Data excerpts
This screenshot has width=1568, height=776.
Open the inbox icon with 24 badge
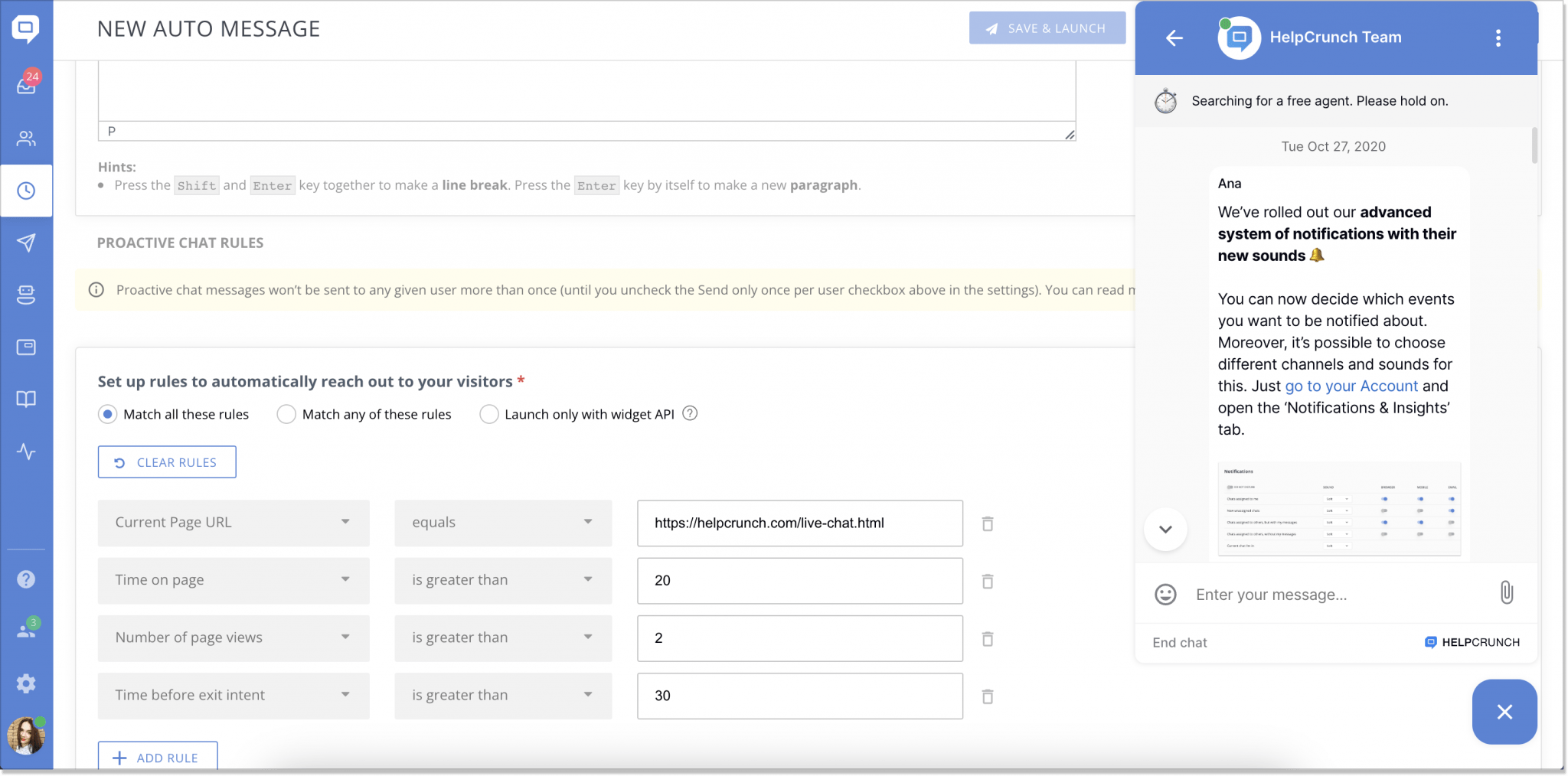(x=26, y=85)
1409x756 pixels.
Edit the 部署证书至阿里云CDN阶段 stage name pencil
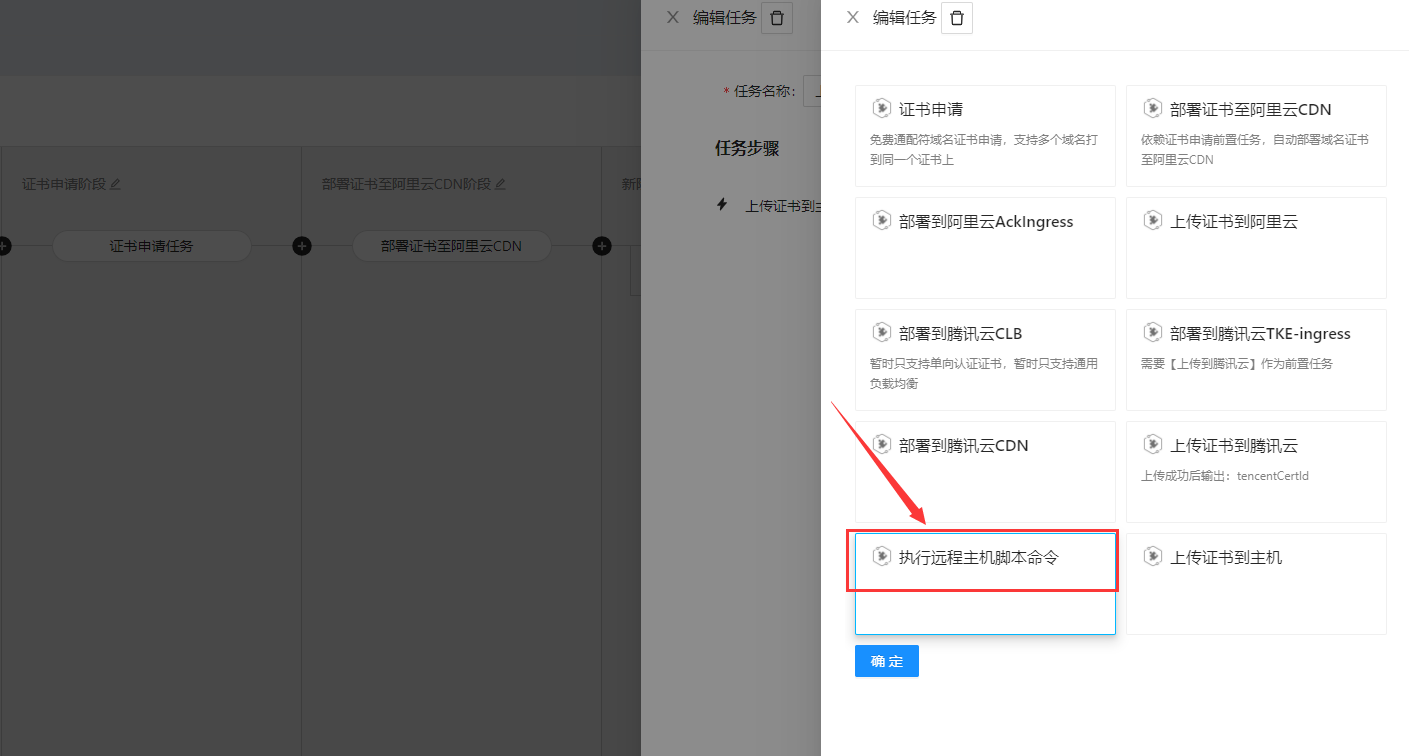tap(500, 184)
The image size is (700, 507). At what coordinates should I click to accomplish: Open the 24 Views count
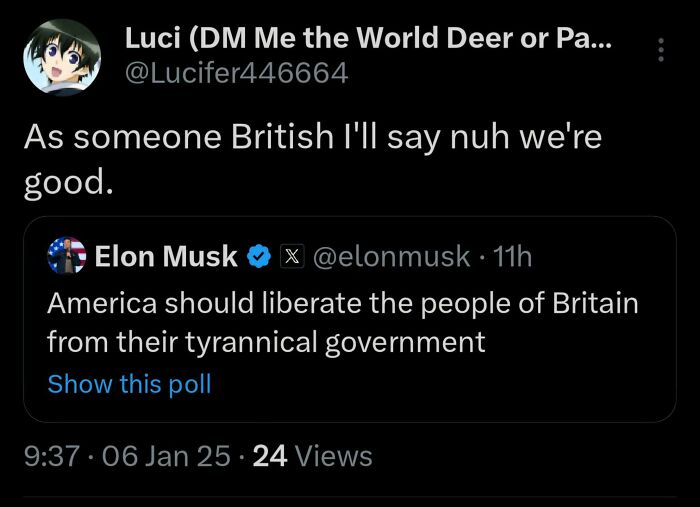pos(313,457)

# YOUR OBJECTIVE
Please set down only the lines from the one containing "Edit the 部署证书至阿里云CDN阶段 stage name pencil" through the end of the entries, exactly as they stand, both ends included and with no pictures.

# PROBLEM SOLUTION
Edit the 部署证书至阿里云CDN阶段 stage name pencil
tap(500, 184)
The image size is (700, 507). At what coordinates should I click to accomplish: Open the 24 Views count
pos(313,457)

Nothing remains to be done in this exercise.